The data

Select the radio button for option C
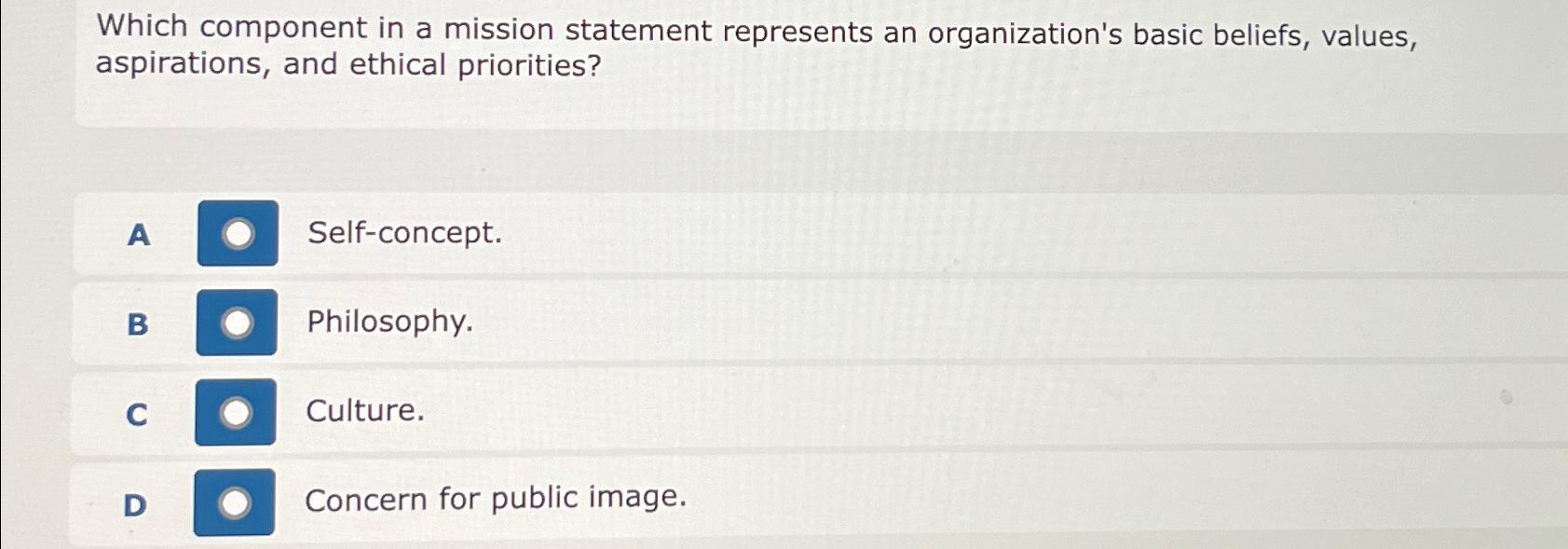The height and width of the screenshot is (549, 1568). [238, 413]
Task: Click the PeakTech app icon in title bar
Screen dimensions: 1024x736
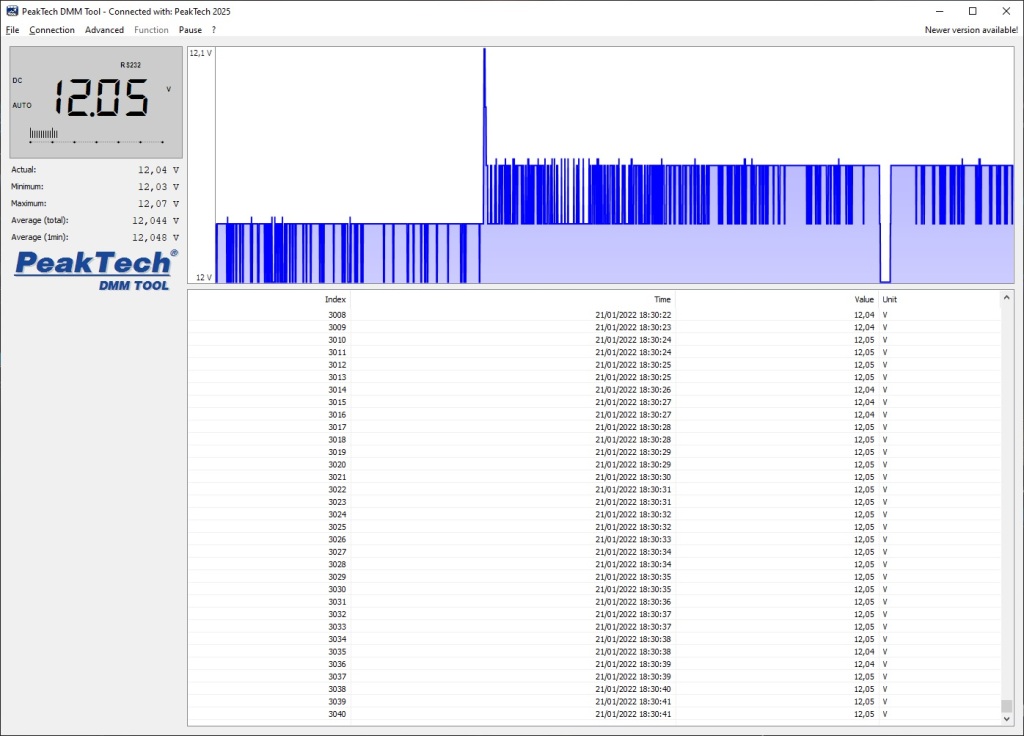Action: pos(11,10)
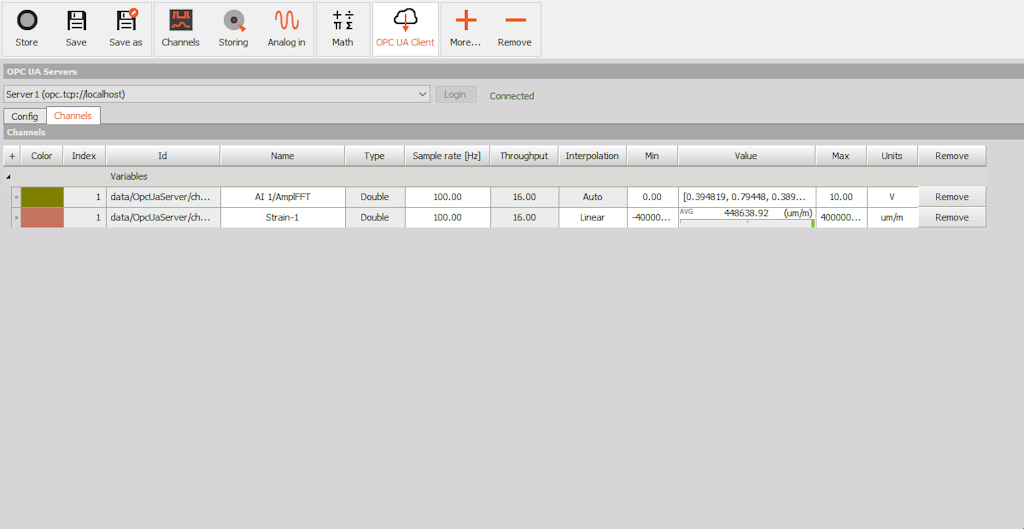Open the Math module
This screenshot has width=1024, height=529.
pos(343,22)
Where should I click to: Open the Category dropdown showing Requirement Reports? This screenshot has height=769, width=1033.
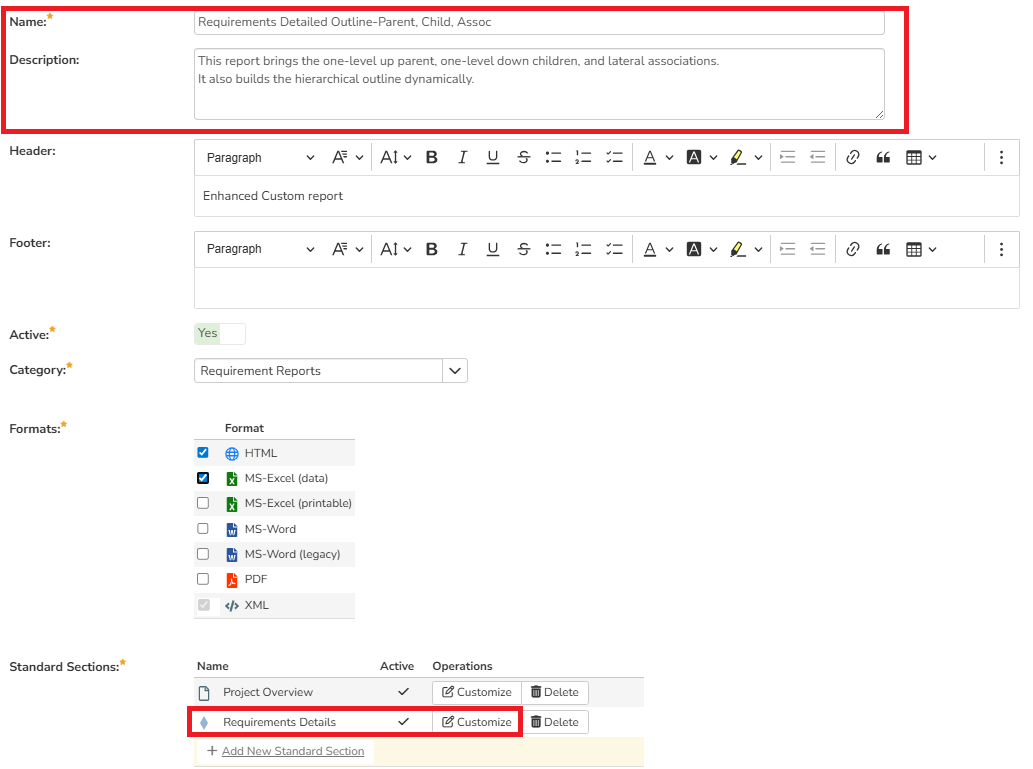point(455,371)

What you need to do
Please repeat the records above exactly, leaving every picture out.

Your response
Select the radio button for option C
The height and width of the screenshot is (549, 1568). [238, 413]
Task: Click the PeakTech app icon in title bar
Screen dimensions: 1024x736
Action: pos(11,10)
Open the Math module
This screenshot has width=1024, height=529.
pos(343,22)
Where should I click to: Open the Category dropdown showing Requirement Reports? This screenshot has height=769, width=1033.
point(455,371)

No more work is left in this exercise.